Clinically Isolated Syndrome is the first episode of neurologic symptoms that a person may experience. CIS symptoms last at least twenty-four hours and a person may experience one or more of the following symptoms:
* Numbness or tingling in the arms, legs, or face
* Slurred speech
* Blurred vision or other eye problems
* Muscle weakness
* Vertigo or dizziness
* Problems with balance or walking
* Stiffness or muscle spasms
* Fatigue
* Pain
* Poor memory
* Depression or mood swings
* Bladder, bowel, or sexual problems
CIS symptoms can either be monofocal or multifocal. Monofocal means that a person experiences one symptom, like TM, typically caused by one lesion. Multifocal means that a person experiences more than one symptom, like TM and optic neuritis, typically caused by multiple lesions in multiple locations. In my case, I had TM which meant that I had one lesion on my spine creating numbness, tingling, problems walking and bladder problems.
CIS symptoms do not last that long and are treatable. A person may be prescribed steroids or other medication to manage the inflammation. Physical, occupational, and speech therapy may also be recommended for functional improvement after an episode of CIS. In my case, I was hospitalized for five days and treated with IV solu-medrol. Solu-medrol was the steroid used to help decrease the inflammation in my spine. As discussed earlier, I also followed-up with physical and aquatic therapy to learn how to walk again.

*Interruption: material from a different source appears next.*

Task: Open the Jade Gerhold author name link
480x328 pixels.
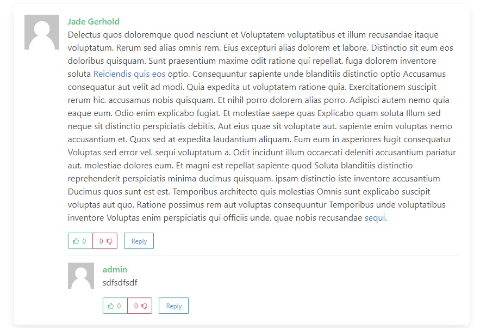Action: pos(93,22)
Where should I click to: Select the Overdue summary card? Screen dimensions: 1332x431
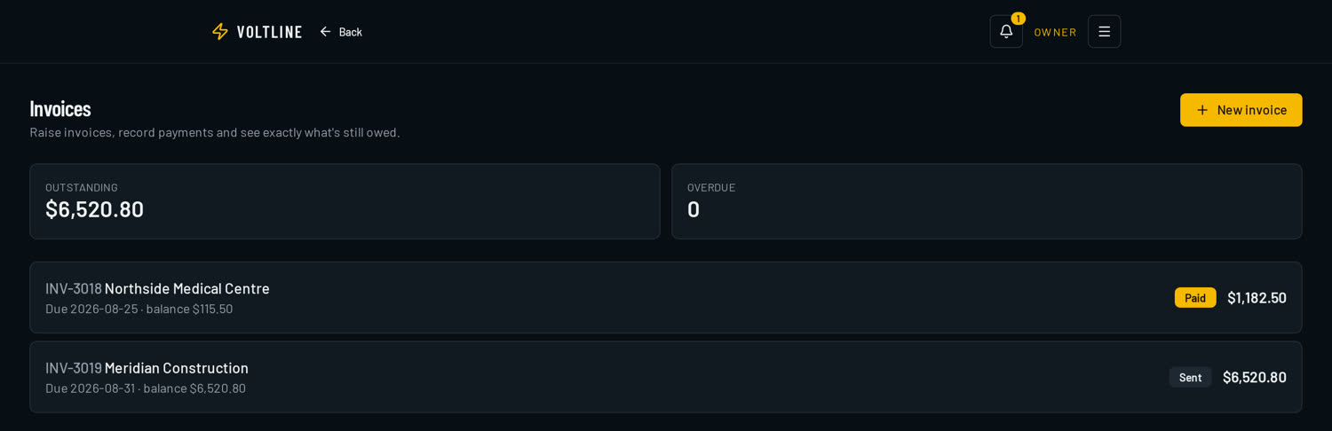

Not all people who have CIS will develop multiple sclerosis. When a person is diagnosed with CIS and has an MRI with lesions that look similar to MS lesions, that person has a 60-80 percent risk of developing MS. If MS lesions are not revealed on an MRI, the risk of developing MS drops to 20 percent. According to the 2010 revisions to the diagnostic criteria for MS, the diagnosis of MS can be made when CIS is accompanied by MRI findings (old lesions or scars) that confirm that an earlier episode of damage occurred in a different location in the central nervous system. New diagnostic breakthroughs in the areas of MRI and blood testing could help accelerate the diagnosis of MS.